今日は『触楽入門 -はじめて世界に触れるときのように-』(著:テクタイル)から「触覚コンタクトレンズを使い、より繊細な触覚を手に入れてみよう」を読みました。

今回は「触感を増幅する」という話題について語られています。

触っている感覚が弱いというか、鈍くなることは日常の中でもあるように思います。一方、「いつも以上に触っている感覚が鋭い」と感じる機会は多くないように思います。

著者は、歪み(見た目)を検査をする時に、軍手をすることで凹凸がわかりやすくなると言います。

ごわごわした軍手をつけてモノに触ると、触感がにぶくなってしまうような気がしませんか。しかし実は、目で見ても認識できないような表面の凹凸は、軍手をしていたほうがわかりやすくなることが知られています。
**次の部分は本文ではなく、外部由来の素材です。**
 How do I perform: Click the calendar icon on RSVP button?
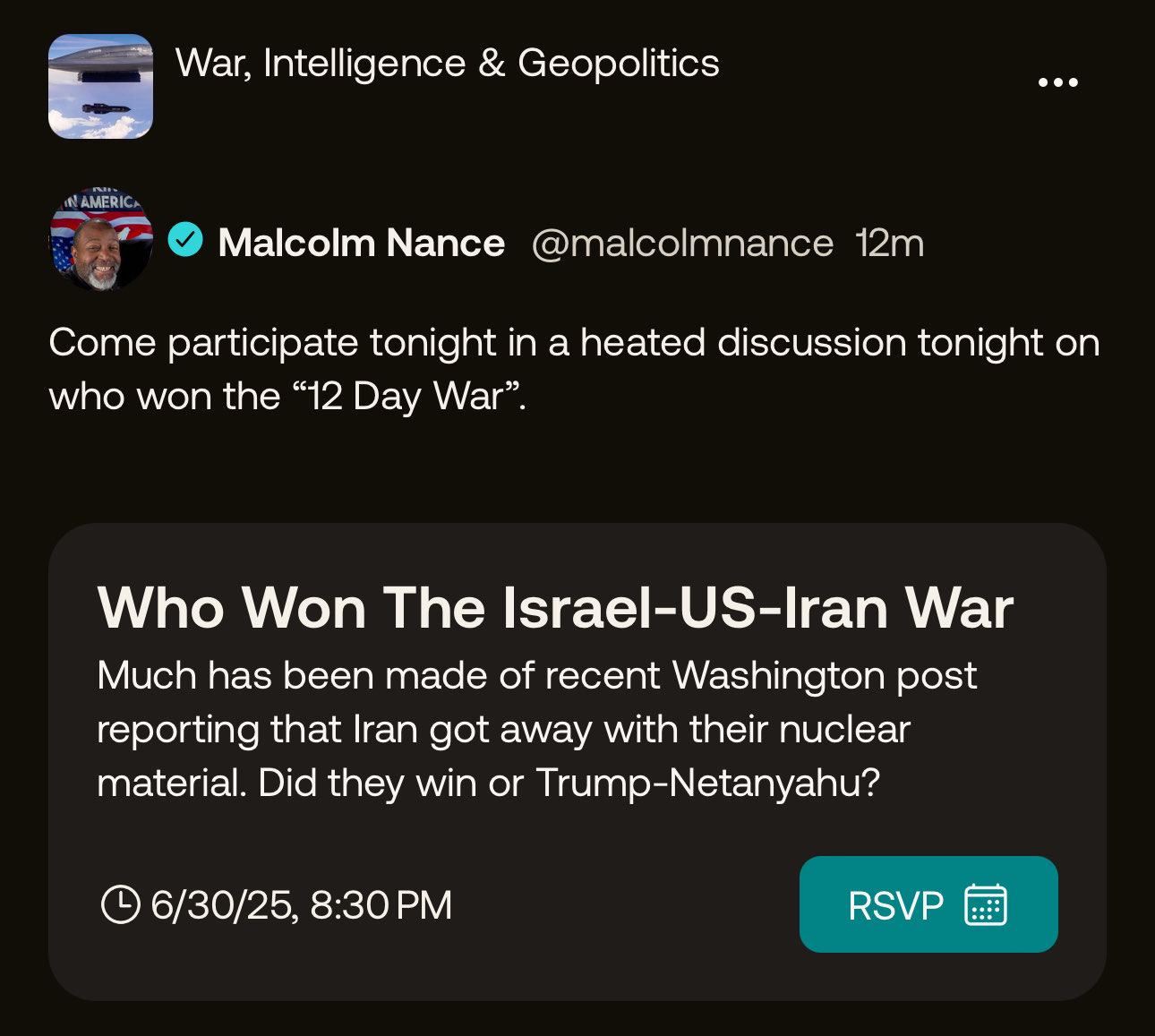985,904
例えば、熟練した職人が手で自動車のボディの歪みの最終検査をするとき、軍手をはめて行うそうです。そのほうが、素手よりも微妙なうねりがよくわかると言いますが、不思議なことではないでしょうか。

たしかに手袋や軍手をつけて触ると、自分の皮膚が直接触れないので感覚が鈍るように思えます。なぜ、触感が増幅されるのでしょうか。
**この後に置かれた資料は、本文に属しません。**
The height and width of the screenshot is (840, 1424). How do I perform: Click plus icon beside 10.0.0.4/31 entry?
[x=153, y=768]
名古屋工業大学の佐野明人博士らの研究により、「軍手で一般的なメリヤス編みという編み方が、触感の増幅に関与している」とが判明したそうです。

その原理を応用した「触覚コンタクトレンズ」という装置が発明されたとのこと。

「触覚コンタクトレンズ」は剣山のような細かな針のあるプラスチックシートでできていて、針の側に指を置きます。シートの下にわずかな起伏差があると、その形状に応じて針がわずかに傾く。この変化が、いわばテコの原理で指に大きな変形をもたらします。結果として、シートの形状が増幅されて指に届けられるのです。面白いことに、触覚コンタクトレンズを使って小さなキズの存在に一旦気づいたあとは、コンタクトレンズなしで同じ場所に触れたときも、そのキズを感じられるようになります。また、ほかの似たようなキズに対する認識率も高くなることが報告されています。

とても不思議なのは「面白いことに、触覚コンタクトレンズを使って小さなキズの存在に一旦気づいたあとは、コンタクトレンズなしで同じ場所に触れたときも、そのキズを感じられるようになります。」という著者のコメントです。
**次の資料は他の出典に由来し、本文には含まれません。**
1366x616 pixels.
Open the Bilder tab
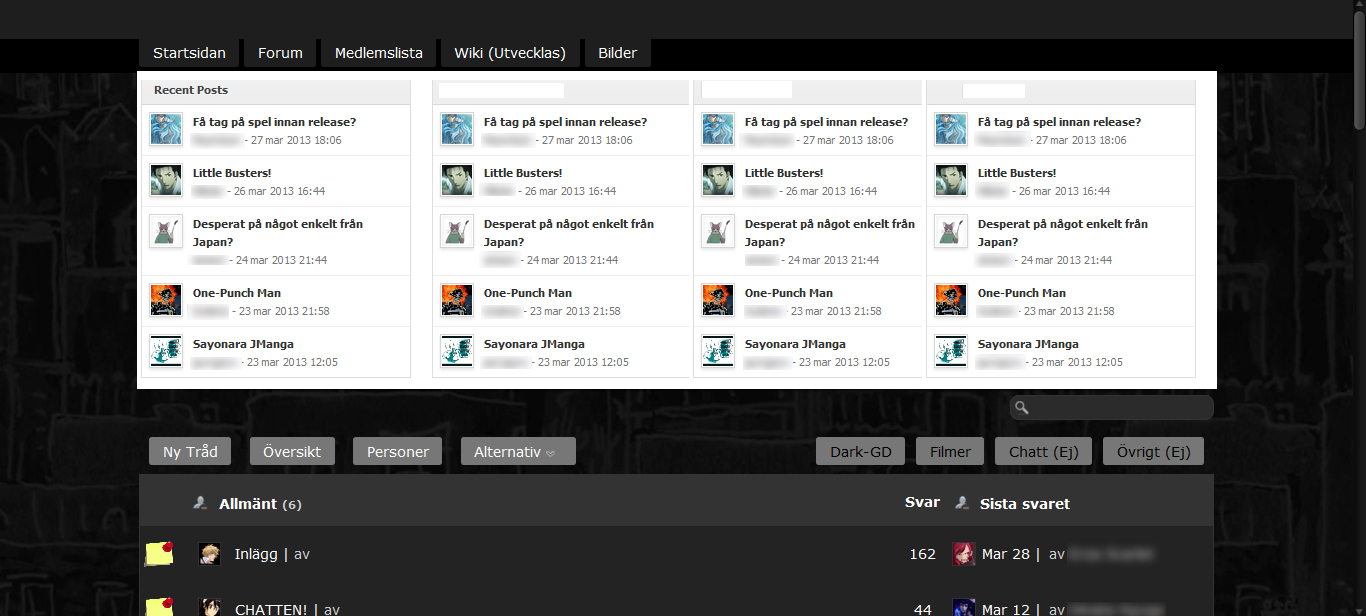617,53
本当は感じとれているのかもしれないけれど、意識されていない感覚。一旦気づいてしまうと、気づいていなかった頃の自分に戻れなくなってしまう。

ほんのわずかなでも「何かいつもと違う」と感じる状況を作り出す。道具によって「自分の身体感覚を拡張する」という視点が興味深く、他の事例も探してみたくなりました。